** Records from a collection **
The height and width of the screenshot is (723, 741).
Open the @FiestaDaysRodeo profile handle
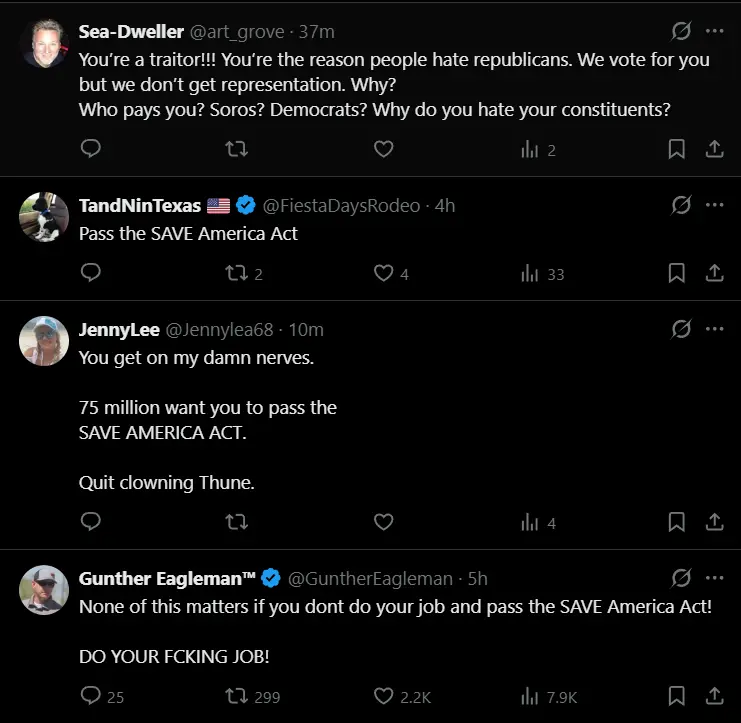pos(340,206)
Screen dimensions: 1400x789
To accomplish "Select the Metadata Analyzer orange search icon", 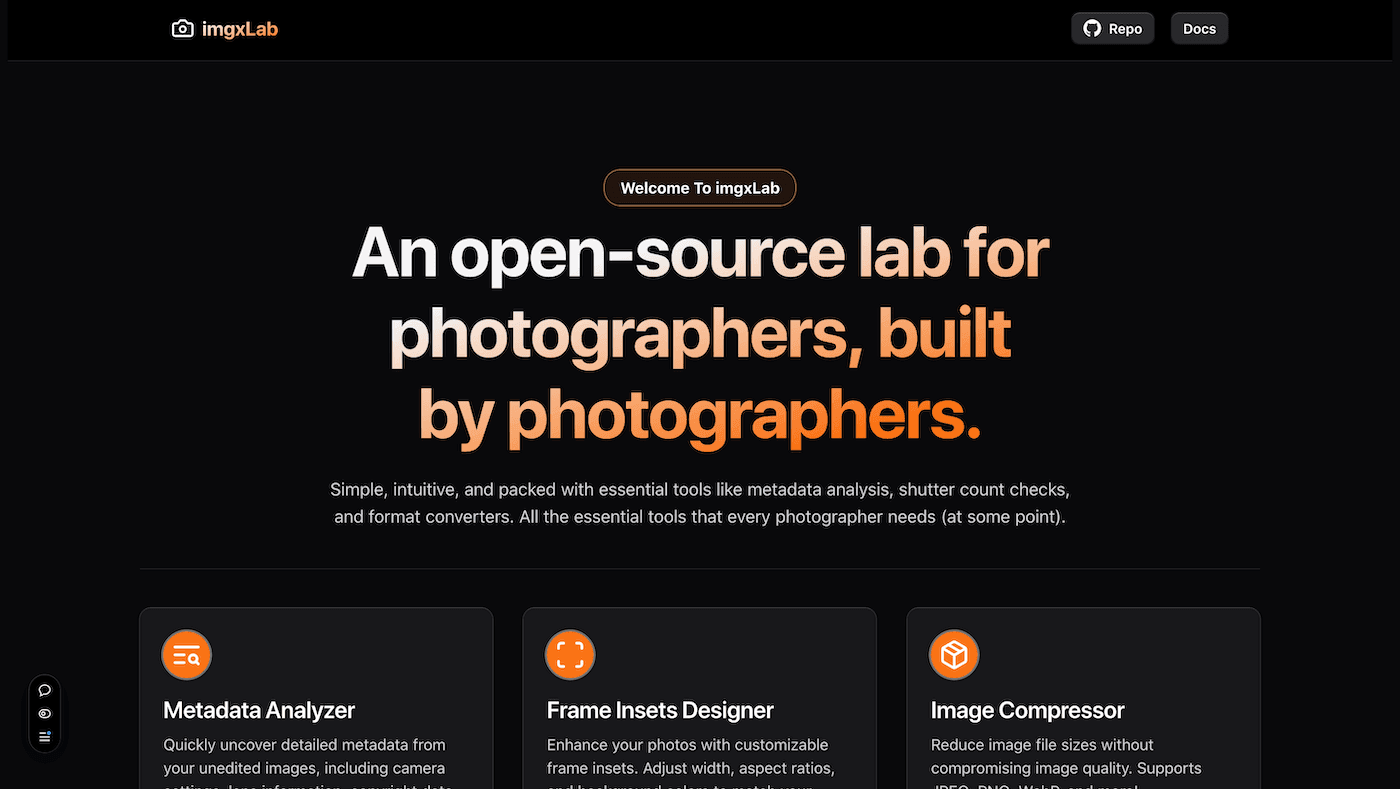I will 186,655.
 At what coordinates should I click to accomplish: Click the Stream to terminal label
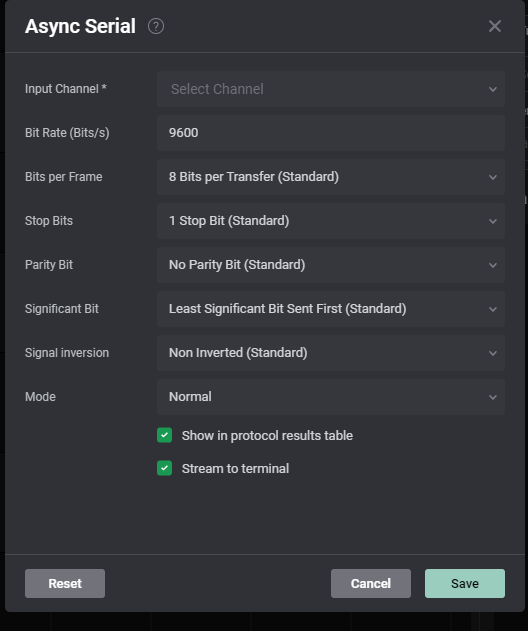click(235, 468)
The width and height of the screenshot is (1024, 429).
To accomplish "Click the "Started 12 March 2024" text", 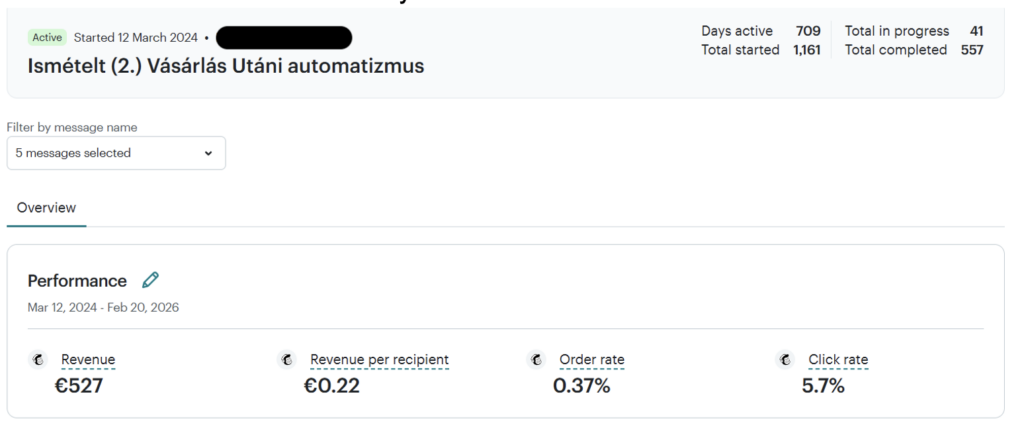I will click(x=136, y=38).
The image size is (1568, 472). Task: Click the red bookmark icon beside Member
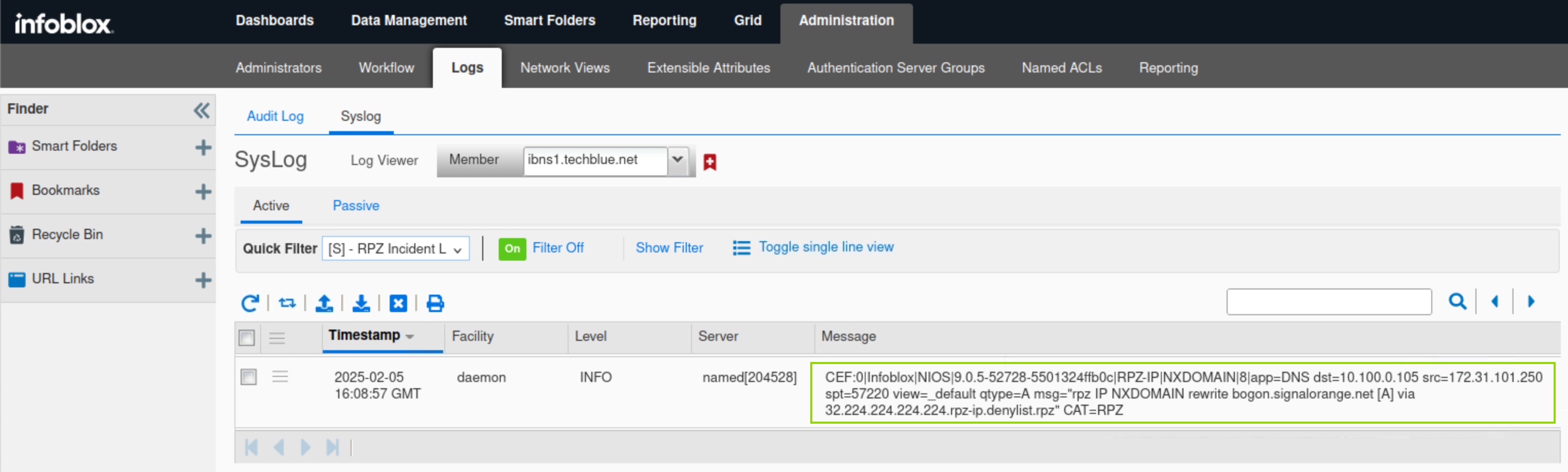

** Task description **
Filter the records above for the string "screenshot" and copy each matching line.

** Completed task **
The height and width of the screenshot is (723, 741).
The width and height of the screenshot is (1024, 429).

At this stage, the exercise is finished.